ABSTRACT Environmental and economic factors predicate the need for efficient processing of renewable sources of fuels and chemicals. To fulfill this need, microbial biocatalysts must be developed to efficiently process the hemicellulose fraction of lignocellulosic biomass for fermentation of pentoses. The predominance of methylglucuronoxylan (MeGAX n ), a β-1,4 xylan in which 10% to 20% of the xylose residues are substituted with α-1,2-4- O -methylglucuronate residues, in hemicellulose fractions of hardwood and crop residues has made this a target for processing and fermentation.
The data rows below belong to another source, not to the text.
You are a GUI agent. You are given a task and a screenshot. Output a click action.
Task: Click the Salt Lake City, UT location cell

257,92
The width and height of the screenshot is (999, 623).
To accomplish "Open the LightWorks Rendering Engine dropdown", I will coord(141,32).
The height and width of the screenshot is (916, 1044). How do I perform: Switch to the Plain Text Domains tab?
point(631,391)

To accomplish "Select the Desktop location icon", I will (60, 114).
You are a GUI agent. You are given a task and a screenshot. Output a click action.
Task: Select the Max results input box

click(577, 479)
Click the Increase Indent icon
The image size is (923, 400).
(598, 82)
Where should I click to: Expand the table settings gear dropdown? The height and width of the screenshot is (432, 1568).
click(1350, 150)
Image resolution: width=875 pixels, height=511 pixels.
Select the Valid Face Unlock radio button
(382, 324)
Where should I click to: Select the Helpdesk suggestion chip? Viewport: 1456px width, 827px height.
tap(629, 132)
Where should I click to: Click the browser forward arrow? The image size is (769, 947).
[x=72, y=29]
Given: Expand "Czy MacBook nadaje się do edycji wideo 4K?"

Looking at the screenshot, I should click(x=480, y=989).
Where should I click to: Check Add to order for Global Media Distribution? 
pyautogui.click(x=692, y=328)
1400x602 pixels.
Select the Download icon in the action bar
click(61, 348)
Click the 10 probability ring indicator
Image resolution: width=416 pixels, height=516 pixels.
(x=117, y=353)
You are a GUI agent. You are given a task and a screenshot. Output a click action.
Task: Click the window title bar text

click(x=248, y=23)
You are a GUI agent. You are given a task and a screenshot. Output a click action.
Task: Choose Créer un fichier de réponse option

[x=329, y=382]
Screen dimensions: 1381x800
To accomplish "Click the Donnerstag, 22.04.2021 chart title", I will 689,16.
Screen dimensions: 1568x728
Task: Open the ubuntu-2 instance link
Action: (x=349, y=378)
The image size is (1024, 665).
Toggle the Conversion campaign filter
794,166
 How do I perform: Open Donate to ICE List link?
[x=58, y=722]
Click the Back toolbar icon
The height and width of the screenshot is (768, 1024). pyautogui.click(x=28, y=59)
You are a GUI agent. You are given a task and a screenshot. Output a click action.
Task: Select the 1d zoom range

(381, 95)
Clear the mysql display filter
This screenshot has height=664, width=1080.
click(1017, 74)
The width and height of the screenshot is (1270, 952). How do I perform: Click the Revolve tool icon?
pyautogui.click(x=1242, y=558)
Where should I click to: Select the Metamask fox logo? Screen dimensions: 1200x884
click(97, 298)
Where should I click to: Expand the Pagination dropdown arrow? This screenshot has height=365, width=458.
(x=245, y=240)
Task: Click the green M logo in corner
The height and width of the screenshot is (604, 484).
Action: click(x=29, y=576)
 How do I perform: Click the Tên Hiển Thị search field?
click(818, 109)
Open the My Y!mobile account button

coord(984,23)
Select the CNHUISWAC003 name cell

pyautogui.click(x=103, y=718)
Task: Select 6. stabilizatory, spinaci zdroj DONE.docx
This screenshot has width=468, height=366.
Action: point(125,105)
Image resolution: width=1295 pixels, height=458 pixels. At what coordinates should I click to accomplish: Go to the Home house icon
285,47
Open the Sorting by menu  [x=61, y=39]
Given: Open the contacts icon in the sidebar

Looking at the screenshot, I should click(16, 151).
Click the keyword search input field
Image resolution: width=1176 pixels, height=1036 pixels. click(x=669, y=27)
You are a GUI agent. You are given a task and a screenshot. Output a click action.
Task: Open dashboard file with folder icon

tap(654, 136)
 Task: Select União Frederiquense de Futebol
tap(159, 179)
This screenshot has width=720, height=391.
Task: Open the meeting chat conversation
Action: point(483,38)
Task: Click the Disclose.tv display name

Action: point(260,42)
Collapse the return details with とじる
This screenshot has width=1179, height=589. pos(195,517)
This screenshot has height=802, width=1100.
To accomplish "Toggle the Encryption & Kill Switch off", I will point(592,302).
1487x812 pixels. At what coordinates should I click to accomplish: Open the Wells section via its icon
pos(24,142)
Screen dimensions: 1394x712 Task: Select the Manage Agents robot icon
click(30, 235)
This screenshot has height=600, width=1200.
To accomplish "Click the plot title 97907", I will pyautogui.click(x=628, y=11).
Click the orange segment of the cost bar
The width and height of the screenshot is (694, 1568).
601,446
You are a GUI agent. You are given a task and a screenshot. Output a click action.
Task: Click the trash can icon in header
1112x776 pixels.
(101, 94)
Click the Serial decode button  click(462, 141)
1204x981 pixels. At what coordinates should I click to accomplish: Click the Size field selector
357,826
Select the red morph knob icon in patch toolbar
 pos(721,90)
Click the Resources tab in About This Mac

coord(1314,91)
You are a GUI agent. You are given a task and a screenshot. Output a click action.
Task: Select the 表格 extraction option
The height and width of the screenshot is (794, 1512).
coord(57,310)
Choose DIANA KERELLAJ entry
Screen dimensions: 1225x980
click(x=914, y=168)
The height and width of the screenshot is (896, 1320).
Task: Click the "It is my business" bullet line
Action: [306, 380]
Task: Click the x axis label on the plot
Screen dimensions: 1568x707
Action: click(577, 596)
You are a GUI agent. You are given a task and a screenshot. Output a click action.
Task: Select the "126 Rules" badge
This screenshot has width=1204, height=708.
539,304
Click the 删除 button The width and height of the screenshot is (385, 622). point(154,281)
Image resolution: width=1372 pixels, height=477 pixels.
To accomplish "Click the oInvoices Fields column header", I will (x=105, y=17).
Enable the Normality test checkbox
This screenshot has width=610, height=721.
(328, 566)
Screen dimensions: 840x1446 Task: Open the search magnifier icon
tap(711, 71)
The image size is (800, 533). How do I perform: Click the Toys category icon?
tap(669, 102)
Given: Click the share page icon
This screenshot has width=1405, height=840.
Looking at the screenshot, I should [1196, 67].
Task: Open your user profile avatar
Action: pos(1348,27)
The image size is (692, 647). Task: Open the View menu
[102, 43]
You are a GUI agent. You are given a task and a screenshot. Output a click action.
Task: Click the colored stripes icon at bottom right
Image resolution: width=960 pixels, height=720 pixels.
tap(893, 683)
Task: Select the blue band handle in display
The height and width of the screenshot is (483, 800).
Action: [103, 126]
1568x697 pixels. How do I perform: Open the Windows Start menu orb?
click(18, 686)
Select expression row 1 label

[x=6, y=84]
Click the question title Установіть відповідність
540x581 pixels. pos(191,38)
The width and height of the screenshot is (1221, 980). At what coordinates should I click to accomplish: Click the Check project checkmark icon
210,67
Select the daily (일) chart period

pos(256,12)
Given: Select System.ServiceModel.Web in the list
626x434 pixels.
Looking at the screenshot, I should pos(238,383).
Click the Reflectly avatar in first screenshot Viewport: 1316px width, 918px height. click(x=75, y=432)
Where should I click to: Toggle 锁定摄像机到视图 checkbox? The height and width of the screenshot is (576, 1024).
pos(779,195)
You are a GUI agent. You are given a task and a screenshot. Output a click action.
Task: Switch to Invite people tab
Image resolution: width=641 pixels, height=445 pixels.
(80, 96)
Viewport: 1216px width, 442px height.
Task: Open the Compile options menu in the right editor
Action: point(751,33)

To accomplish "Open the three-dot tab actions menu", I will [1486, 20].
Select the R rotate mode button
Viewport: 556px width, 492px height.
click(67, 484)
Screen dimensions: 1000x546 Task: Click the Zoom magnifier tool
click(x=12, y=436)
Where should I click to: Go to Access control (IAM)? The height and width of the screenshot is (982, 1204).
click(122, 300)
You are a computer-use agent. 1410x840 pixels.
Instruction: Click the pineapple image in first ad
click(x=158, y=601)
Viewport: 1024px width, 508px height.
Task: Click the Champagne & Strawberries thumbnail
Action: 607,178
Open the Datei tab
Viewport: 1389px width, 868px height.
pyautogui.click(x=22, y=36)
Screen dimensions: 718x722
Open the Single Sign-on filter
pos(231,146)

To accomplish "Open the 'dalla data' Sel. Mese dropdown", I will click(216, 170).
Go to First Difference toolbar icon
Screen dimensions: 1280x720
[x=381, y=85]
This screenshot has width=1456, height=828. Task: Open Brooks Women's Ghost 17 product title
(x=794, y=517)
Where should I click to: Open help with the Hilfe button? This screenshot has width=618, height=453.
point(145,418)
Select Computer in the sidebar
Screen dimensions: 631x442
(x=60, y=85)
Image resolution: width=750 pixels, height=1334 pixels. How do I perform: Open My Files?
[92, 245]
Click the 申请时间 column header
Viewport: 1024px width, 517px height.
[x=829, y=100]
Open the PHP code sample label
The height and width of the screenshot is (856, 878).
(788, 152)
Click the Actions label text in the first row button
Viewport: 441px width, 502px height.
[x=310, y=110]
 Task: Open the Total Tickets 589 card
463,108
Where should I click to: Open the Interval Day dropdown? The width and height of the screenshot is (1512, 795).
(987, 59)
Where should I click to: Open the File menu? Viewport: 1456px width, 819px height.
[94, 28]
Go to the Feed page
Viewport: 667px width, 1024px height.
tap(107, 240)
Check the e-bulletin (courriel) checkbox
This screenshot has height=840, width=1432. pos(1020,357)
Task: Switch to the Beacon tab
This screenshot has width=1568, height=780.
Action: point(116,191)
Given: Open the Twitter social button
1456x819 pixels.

A Paenibacillus sp. (strain JDR-2) has been isolated and characterized for its ability to efficiently utilize MeGAX n . A modular xylanase (XynA 1 ) of glycosyl hydrolase family 10 (GH 10) was identified through DNA sequence analysis that consists of a triplicate family 22 carbohydrate binding module followed by a GH 10 catalytic domain followed by a single family 9 carbohydrate binding module and concluding with C-terminal triplicate surface layer homology (SLH) domains. Immunodetection of the catalytic domain of XynA 1 (XynA 1 CD) indicates that the enzyme is associated with the cell wall fraction, supporting an anchoring role for the SLH modules. With MeGAX n as substrate, XynA 1 CD generated xylobiose and aldotetrauronate (MeGAX 3 ) as predominant products. The inability to detect depolymerization products in medium during exponential growth of Paenibacillus sp. strain JDR-2 on MeGAX n , as well as decreased growth rate and yield with XynA 1 CD-generated xylooligosaccharides and aldouronates as substrates, indicates that XynA 1 catalyzes a depolymerization process coupled to product assimilation. This depolymerization/assimilation system may be utilized for development of biocatalysts to efficiently convert MeGAX n to alternative fuels and biobased products.